WORK TO COMPLETE — Would you copy out exactly the lines of the listing below, beginning with the one that contains "Screen dimensions: 703x403" and ending with the last?

ENTRIES SHOWN —

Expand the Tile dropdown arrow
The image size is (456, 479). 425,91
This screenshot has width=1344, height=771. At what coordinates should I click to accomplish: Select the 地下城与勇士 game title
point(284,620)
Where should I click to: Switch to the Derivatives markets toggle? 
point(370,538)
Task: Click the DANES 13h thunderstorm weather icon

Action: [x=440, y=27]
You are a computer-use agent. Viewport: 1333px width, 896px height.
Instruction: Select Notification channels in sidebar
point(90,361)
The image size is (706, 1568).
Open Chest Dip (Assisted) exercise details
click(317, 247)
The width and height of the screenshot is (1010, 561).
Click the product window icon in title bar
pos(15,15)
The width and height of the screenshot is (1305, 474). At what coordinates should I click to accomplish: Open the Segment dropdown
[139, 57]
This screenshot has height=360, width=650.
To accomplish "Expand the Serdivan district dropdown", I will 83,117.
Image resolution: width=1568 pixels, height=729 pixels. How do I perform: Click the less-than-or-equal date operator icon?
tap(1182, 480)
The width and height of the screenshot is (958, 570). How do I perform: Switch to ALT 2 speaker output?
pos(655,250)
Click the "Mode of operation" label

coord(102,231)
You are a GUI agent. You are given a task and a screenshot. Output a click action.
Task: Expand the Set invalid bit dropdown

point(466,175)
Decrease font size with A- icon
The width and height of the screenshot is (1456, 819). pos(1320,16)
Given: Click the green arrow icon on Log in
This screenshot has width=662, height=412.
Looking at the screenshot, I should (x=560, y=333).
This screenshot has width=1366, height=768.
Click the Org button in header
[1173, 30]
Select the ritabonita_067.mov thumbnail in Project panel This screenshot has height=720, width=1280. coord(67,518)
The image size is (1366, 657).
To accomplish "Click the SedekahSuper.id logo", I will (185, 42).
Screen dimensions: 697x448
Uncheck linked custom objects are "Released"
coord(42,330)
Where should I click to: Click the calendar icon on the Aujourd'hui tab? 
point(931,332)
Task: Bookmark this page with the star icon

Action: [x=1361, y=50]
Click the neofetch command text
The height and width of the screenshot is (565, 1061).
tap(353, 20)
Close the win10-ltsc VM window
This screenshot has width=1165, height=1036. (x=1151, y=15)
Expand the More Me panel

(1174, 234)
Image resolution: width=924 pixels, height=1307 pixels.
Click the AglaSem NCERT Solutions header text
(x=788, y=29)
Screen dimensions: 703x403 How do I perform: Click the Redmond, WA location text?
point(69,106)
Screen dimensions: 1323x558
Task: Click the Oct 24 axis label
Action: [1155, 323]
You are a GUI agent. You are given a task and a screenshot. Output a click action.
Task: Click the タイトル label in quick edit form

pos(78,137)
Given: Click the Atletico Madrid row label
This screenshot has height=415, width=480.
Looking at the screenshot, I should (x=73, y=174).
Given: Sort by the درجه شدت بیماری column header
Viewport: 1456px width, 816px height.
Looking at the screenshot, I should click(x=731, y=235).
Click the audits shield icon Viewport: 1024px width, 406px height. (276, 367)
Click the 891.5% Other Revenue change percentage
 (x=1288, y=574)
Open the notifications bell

TASK ANSWER —
Screen dimensions: 703x403 How do I perform: Click the Redmond, WA location text?
point(69,106)
Screen dimensions: 1323x558
Task: Click the Oct 24 axis label
Action: [1155, 323]
You are a GUI agent. You are given a task and a screenshot. Output a click action.
Task: Click the タイトル label in quick edit form

pos(78,137)
Given: Click the Atletico Madrid row label
This screenshot has height=415, width=480.
Looking at the screenshot, I should (x=73, y=174).
Given: Sort by the درجه شدت بیماری column header
Viewport: 1456px width, 816px height.
Looking at the screenshot, I should click(x=731, y=235).
Click the audits shield icon Viewport: 1024px width, 406px height. (276, 367)
Click the 891.5% Other Revenue change percentage
 (x=1288, y=574)
Open the notifications bell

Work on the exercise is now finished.